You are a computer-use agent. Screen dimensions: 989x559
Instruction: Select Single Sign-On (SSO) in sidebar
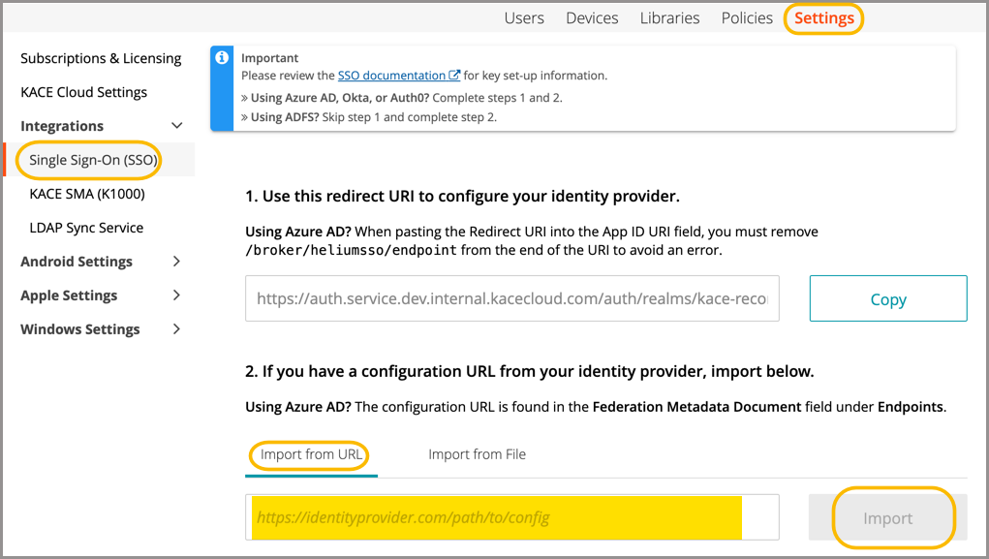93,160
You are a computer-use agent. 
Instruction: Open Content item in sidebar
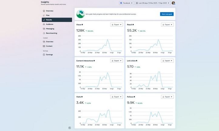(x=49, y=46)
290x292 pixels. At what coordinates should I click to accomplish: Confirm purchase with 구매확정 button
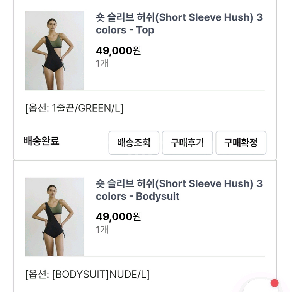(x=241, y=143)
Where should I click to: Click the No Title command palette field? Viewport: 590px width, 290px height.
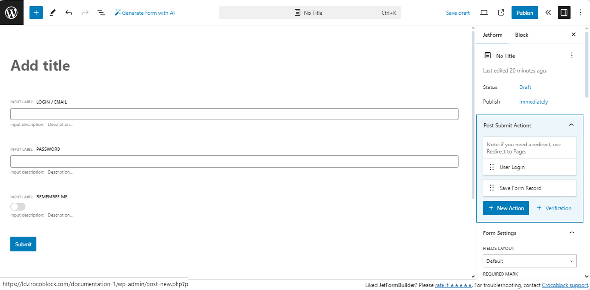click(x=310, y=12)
--
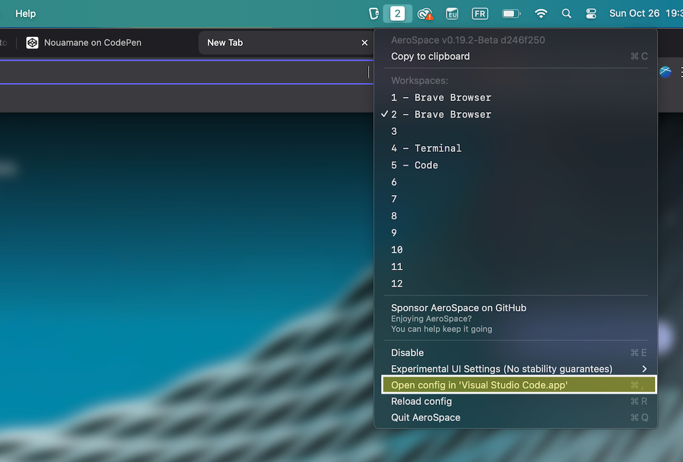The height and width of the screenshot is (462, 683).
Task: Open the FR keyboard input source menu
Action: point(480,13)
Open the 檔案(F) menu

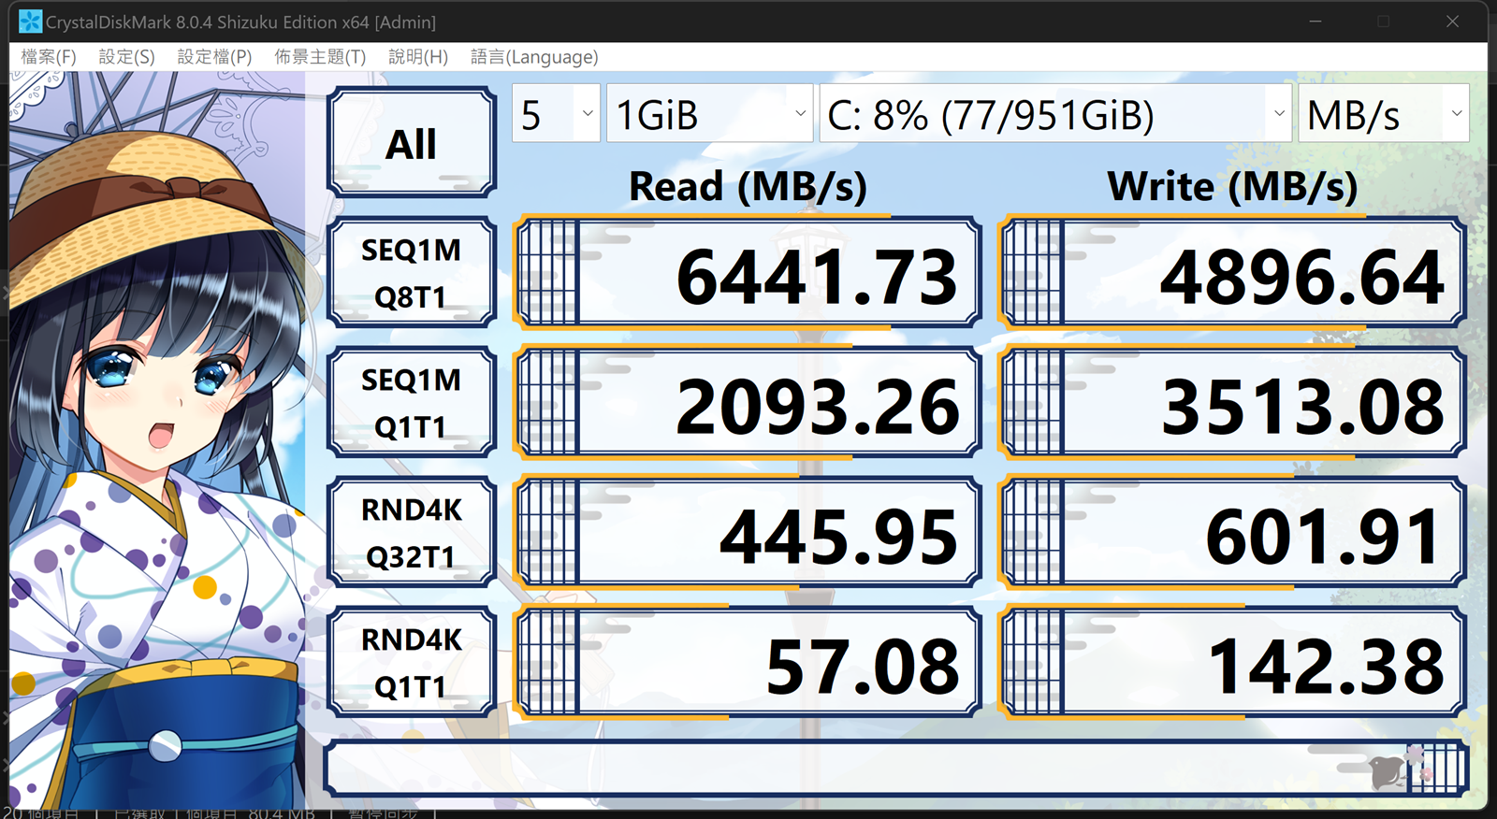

*Exercise instructions*
Among the entries, how many lines hold the string "computer"? Answer with a bare number.

*Answer*
2